The biggest aspect to dieting that I find most people have the hardest time with is their mentality towards food. I do not know when we started revolving our life around food, but that is where we are at to this day. The reason why people make dieting harder than it really is is by having a need for instant gratification. Something I noticed with many people (and myself in the past) is that people tend to use food as a reward. A buffet after a big game, candy or ice cream as a treat, even cooking a meal for your partner a a sign of gratitude. There's nothing wrong with this....but used excessively produces bad habits (and a bad relationship with food). We mentally visualize tasty foods as a reward, versus it being.....food. We treat ourselves to food when we feel we "deserve it". Simply, we look forward to food. The problem is we look forward to food more than we look forward to the actions needing to be carried out during the day. Don't believe me? How many people do you know that started a full-time job (or are extremely busy) and started to lose a lot of weight? Probably quite a few. This is because these individuals are so focused on their job and the tasks needing to be done throughout the day. They could easily binge eat when they get off work or bring food to work, but work is on their mind (and sleep when they get home). I myself do the same thing and find myself forgetting to eat when I am at work or school. On the opposite side, how many people you know (or you yourself) look forward to a "cheat meal" at the end of the week as a form of reward? Quite a few I am sure, as food rewards have gained quite a bit of popularity among those new to dieting.
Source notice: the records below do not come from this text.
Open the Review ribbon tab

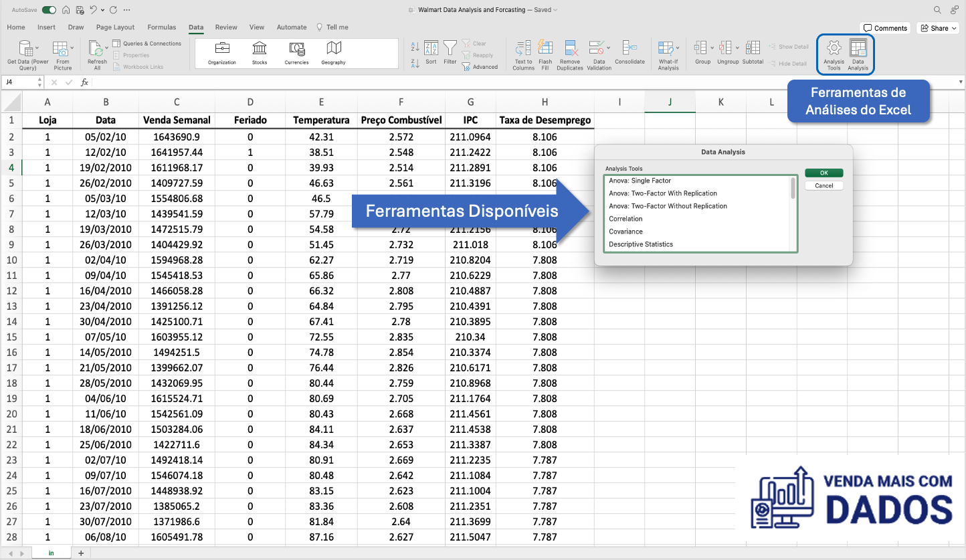(227, 27)
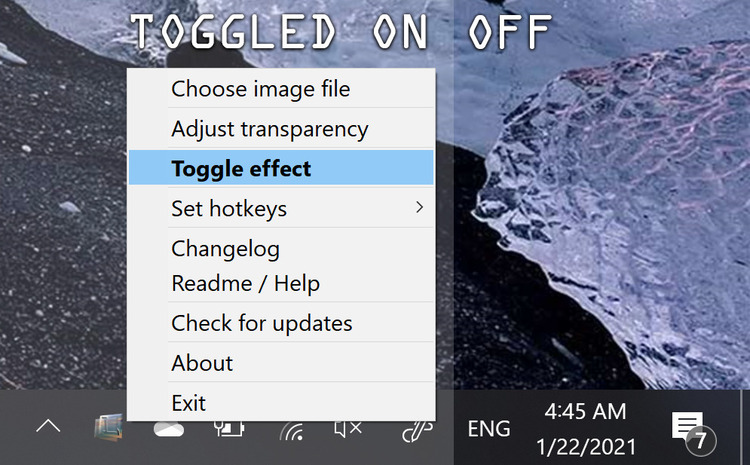Click the overlay app's picture tray icon
This screenshot has height=465, width=750.
109,427
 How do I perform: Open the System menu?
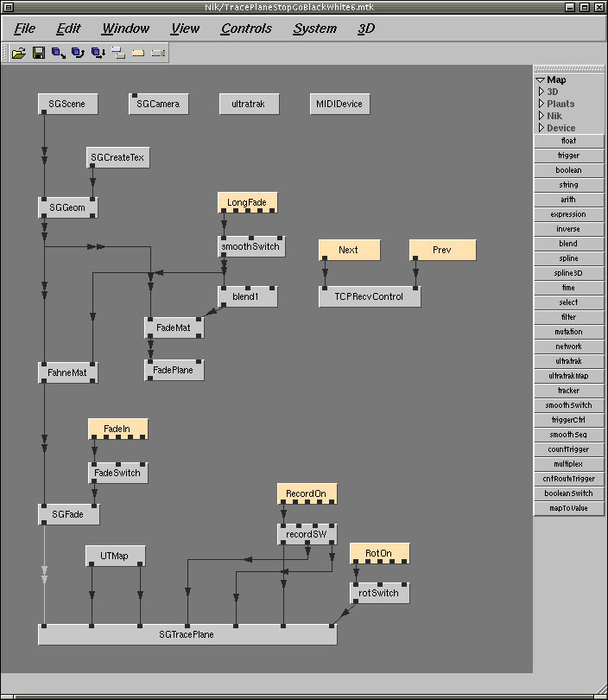(314, 29)
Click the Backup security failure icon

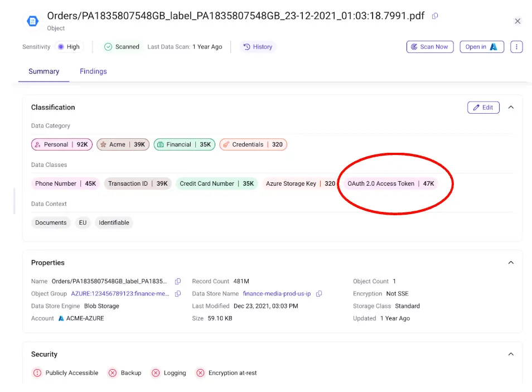[113, 373]
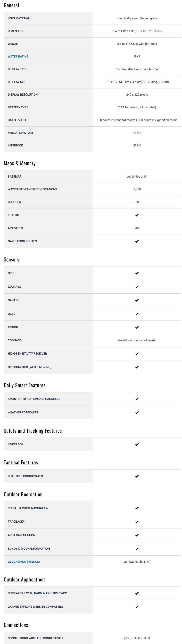Click the BeiDou checkmark icon
Viewport: 182px width, 644px height.
tap(137, 327)
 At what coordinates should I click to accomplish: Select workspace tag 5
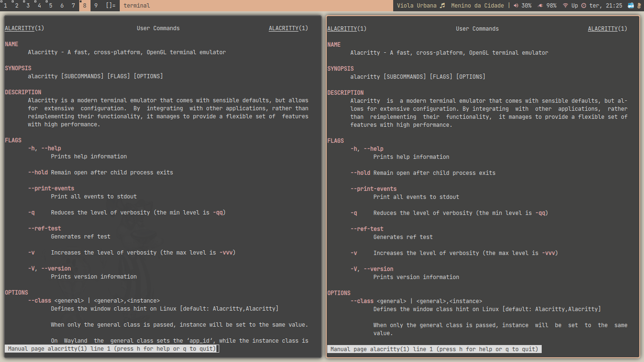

The problem is not that dieting requires an immense amount of motivation and intense mental training, but rather it requires us to focus on our life and quit letting food be something we work towards. Food should be fuel to move on and continue conquering our day, not something we literally revolve our world around.
I have heard it a million times. A new company comes out with the BEST WAY TO DIET and sells your diet plans that are not only restrictive, but also extremely low in calories. People see results short term, but there's more to the picture that no one talks about. Over time more comes into play such as hormonal damage, malnutrition, and most important....misery and quitting. We make dieting harder than it really is by forgetting what ALL DIETS revolve around. You use progression in your work outs and track your weight, repetitions, and sets....why would you not use progression in your diet? Every LONG TERM SUCCESSFUL diet has the same progression. You slowly taper calories week to week, while monitoring your weight. So, instead of making your diet restrictive, make your diet work for you.
You have all heard the phrase "our body is like a machine, it runs as good as the fuel you put in it", or something similar. This holds true in every aspect, day to day, and meal to meal. We tend to take more care of what we put into our cars than ourselves. We can even take this a step further and compare what your intake to brake fluid, gasoline, oil, etc. Everything has a purpose and the car cannot run efficiently if missing ANY of these. Your nutrient intake is the exact same way. Just like stated above, we become extremely restrictive in our diets in order to try and make dieting easier for ourselves. On the contrary, we just make it more difficult. The most common example out there are low-carbohydrate diets. Too many people follow these diets blindly, without ever really getting the concept. Believe it or not, but the people who run these diets successfully actually still get their nutrient intake from enough carbohydrates. The goal is to JUST GET ENOUGH carbohydrates to provide you with the nutrients you NEED. We still have people who are trying to consume almost ZERO grams of carbohydrates a day. This can be miserably in many different ways. Energy plummits, you start lacking in fiber intake (good luck with your digestive system), and you don't get the vitamins and minerals many GOOD sources of carbohydrates provide. I mean, when did we start becoming scared of consuming fruits and vegetables?! This should be a part of your every day diet. I am not saying ditch the low carbohydrate diet and consume all the fruits and vegetables that you can consume. Rather, I am stating that enough fruits and vegetables should be a part of your diet regardless of what kind of diet you are doing. We are doing our body an injustice by not giving it the vitamins and minerals it needs. How? With working less efficiently, your body has less energy to perform (perform in the gym) and can actually burn fat in a less efficient way (metabolism and fat oxidation). So, by lacking in nutrients your body needs, you are making your weight loss journey MUCH harder. You can make your weight loss journey easier by treating it like a machine needing fuel. Give the body what it needs, and it will work for you.....not against you.
Everyone tends to make dieting harder than it really is. We focus too make on food, stay blind to the progression needed, and forget the purpose of food. In order to make dieting easier for yourself you can change your perception of food, use the basic progression needed for weight loss, and use food to work for you (not against you). Dieting is easier than we make it out to be. It is just a matter of how you approach it.